A new report by a group of animal experts said the largest concentrations of lions consist of two groups of 200 lions each in Cameroon and along the borders of Senegal, Mali and Guinea. Other populations are as small as 50. In order for the animals to continue to exist without inbreeding, at least 100 breeding pairs, or 500 to 1,000 animals, are needed.

"For the next century, lions will not go extinct but they will be restricted to about a dozen national parks," said Hans Bauer of Leiden University in the Netherlands, one of 30 lion experts brought together by the World Conservation Union in June.

Western Cape NNP rejects ANC merger

CAPE TOWN, South Africa The party that ruled during the apartheid era faced a split in its ranks yesterday when its most important regional branch refused to back an impending merger with the ruling African National Congress (ANC).

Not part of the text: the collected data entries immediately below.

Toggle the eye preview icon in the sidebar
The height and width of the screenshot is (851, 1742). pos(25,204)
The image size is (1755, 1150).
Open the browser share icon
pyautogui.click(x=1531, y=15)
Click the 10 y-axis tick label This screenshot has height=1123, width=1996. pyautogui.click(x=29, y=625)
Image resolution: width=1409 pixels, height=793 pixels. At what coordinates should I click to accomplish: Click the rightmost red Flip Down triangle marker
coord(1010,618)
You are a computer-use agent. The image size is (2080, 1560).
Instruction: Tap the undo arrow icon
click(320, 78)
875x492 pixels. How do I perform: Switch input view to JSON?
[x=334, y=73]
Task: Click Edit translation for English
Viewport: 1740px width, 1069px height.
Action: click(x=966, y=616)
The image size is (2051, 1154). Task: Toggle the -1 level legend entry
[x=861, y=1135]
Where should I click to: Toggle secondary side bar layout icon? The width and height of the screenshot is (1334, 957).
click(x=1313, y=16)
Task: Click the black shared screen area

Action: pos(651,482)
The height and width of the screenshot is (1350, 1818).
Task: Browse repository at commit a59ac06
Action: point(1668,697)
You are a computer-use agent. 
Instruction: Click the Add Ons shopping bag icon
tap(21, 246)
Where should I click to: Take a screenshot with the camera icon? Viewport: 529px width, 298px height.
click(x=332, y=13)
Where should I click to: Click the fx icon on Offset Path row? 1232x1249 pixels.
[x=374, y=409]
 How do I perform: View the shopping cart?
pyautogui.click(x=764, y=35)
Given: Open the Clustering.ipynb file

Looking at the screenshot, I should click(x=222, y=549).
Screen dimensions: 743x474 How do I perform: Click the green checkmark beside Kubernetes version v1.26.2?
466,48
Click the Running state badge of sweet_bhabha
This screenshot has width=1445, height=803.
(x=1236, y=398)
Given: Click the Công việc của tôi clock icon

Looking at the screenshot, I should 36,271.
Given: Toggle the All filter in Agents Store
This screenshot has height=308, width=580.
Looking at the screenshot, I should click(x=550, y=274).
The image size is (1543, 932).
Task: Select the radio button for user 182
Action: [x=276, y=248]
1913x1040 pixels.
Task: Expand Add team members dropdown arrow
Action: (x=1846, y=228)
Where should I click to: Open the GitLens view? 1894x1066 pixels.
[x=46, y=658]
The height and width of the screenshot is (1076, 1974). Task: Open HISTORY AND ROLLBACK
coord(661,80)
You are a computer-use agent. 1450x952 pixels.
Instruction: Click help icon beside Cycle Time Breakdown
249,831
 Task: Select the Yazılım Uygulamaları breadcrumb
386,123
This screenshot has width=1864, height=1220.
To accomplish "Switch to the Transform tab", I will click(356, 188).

The leader of the New National Party (NNP) in Western Cape, Gerald Morkel, announced that party officials in that province had distanced themselves from their leader Marthinus van Schalkwyk and his decision to quit the opposition Democratic Alliance (DA).

Weekly notes

Ethiopia yesterday freed 23 more Eritrean prisoners of war under a peace pact signed last December, bringing to 880 the number it released since the signing of the peace accord by the two neighbors in June 2000. Last month, the United Nations Mission in Ethiopia, and Eritrea urged speeding up POW releases. A dozen South African Cabinet ministers were hospitalized for anthrax checks yesterday, and President Thabo Mbeki's office in Cape Town was cordoned off after two parcels containing a suspicious white powder were opened. Mr. Mbeki and Deputy President Jacob Zuma were not in the building.